»»

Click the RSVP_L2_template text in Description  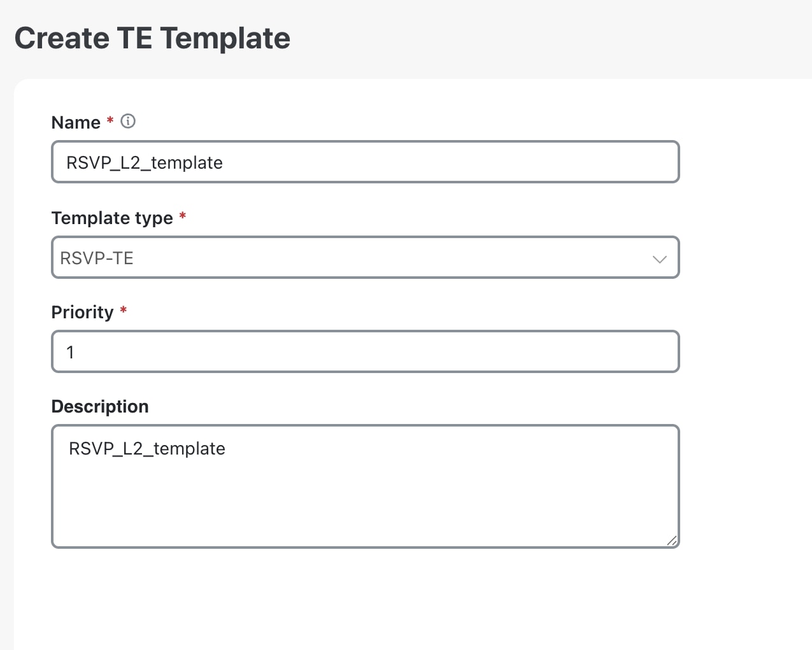coord(146,448)
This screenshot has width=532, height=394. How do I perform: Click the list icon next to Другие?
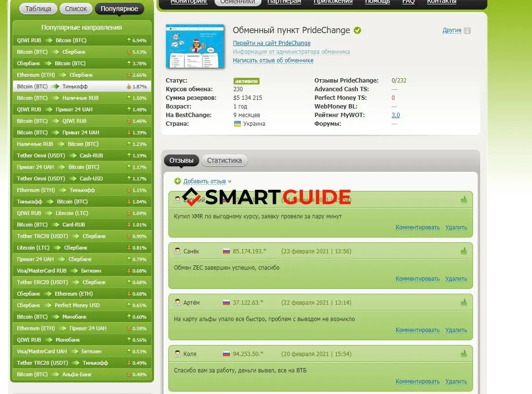click(467, 31)
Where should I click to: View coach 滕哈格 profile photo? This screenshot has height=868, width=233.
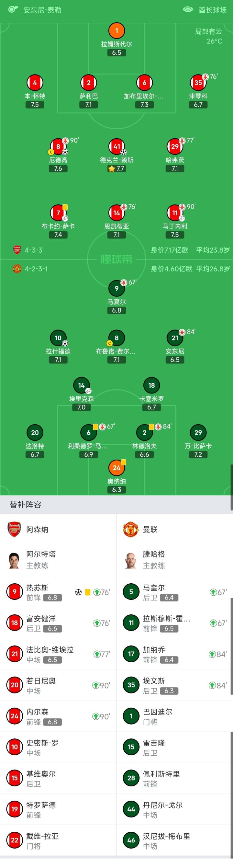131,560
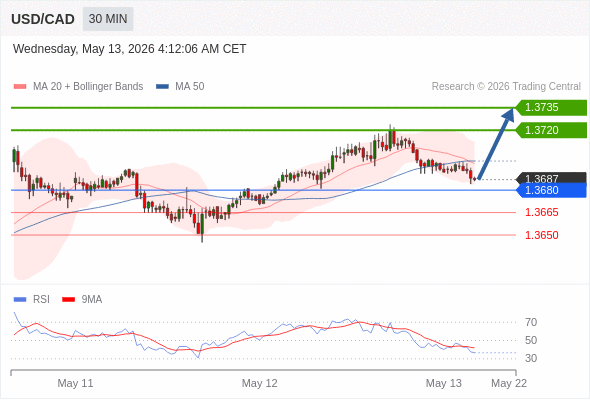Click the USD/CAD pair title
This screenshot has width=590, height=400.
tap(43, 19)
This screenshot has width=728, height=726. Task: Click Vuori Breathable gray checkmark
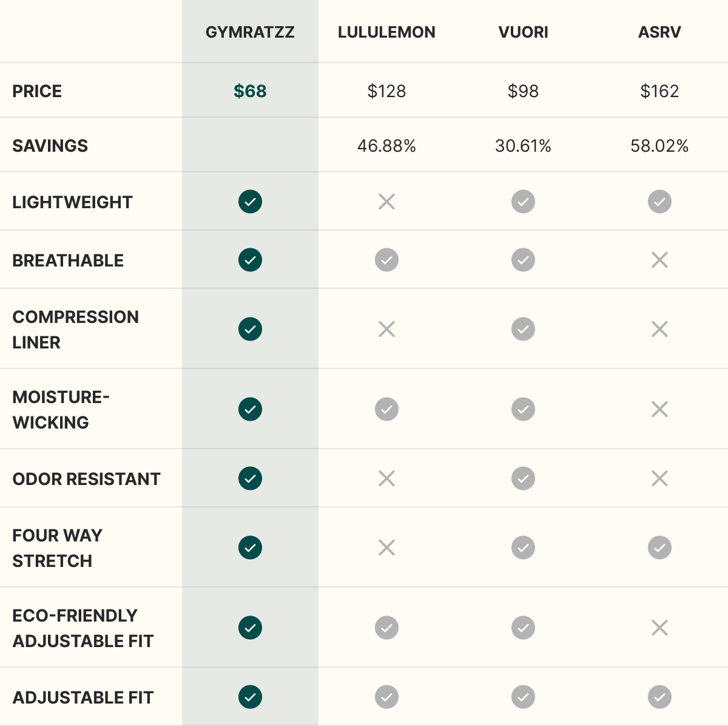tap(523, 260)
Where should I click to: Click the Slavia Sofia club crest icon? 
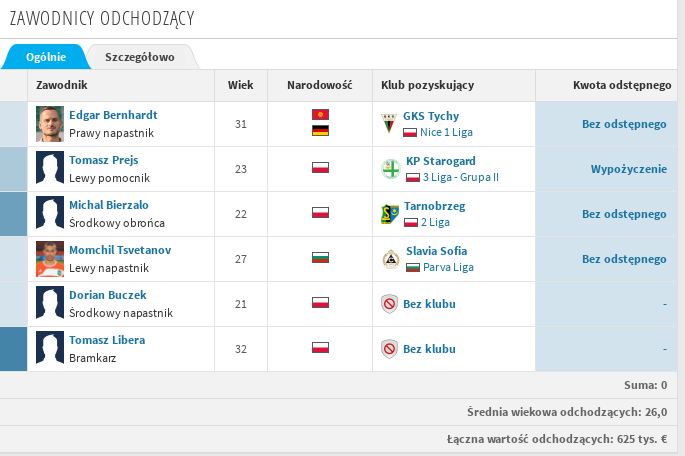tap(390, 259)
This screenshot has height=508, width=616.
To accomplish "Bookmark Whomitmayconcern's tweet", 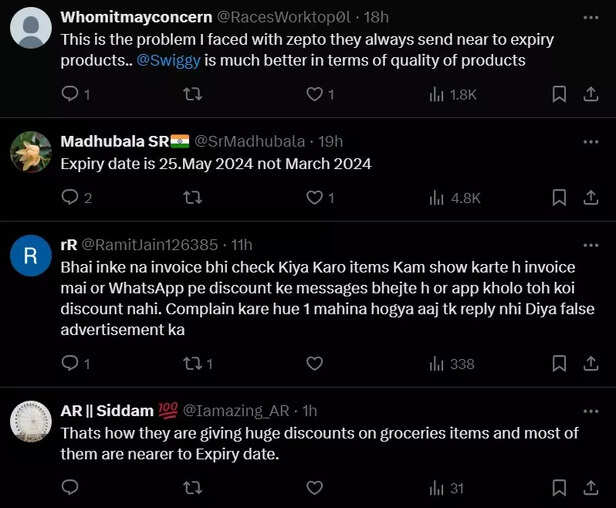I will [560, 94].
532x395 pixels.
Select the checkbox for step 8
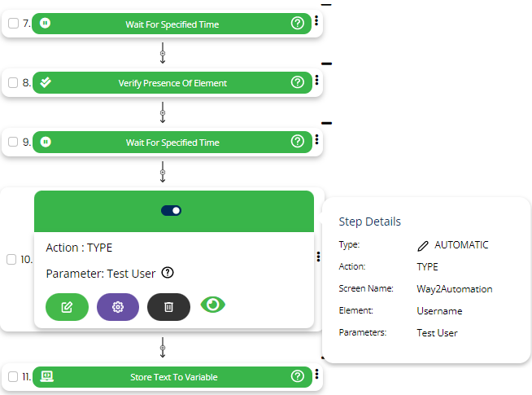point(13,82)
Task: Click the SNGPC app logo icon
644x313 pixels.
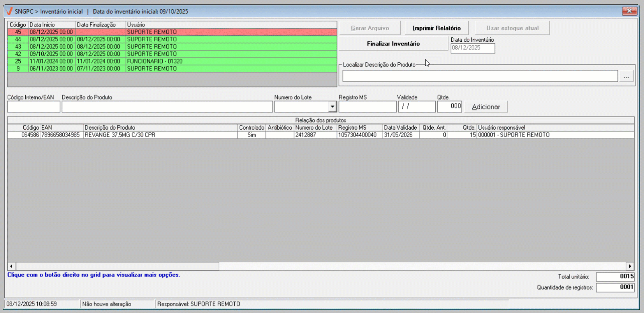Action: [x=9, y=11]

««

Problem requirements:
Write out exactly the lines from the one containing "Task: Click the SNGPC app logo icon" through the end of the records above, both included, leaving all pictures out.

Solved problem:
Task: Click the SNGPC app logo icon
644x313 pixels.
Action: [x=9, y=11]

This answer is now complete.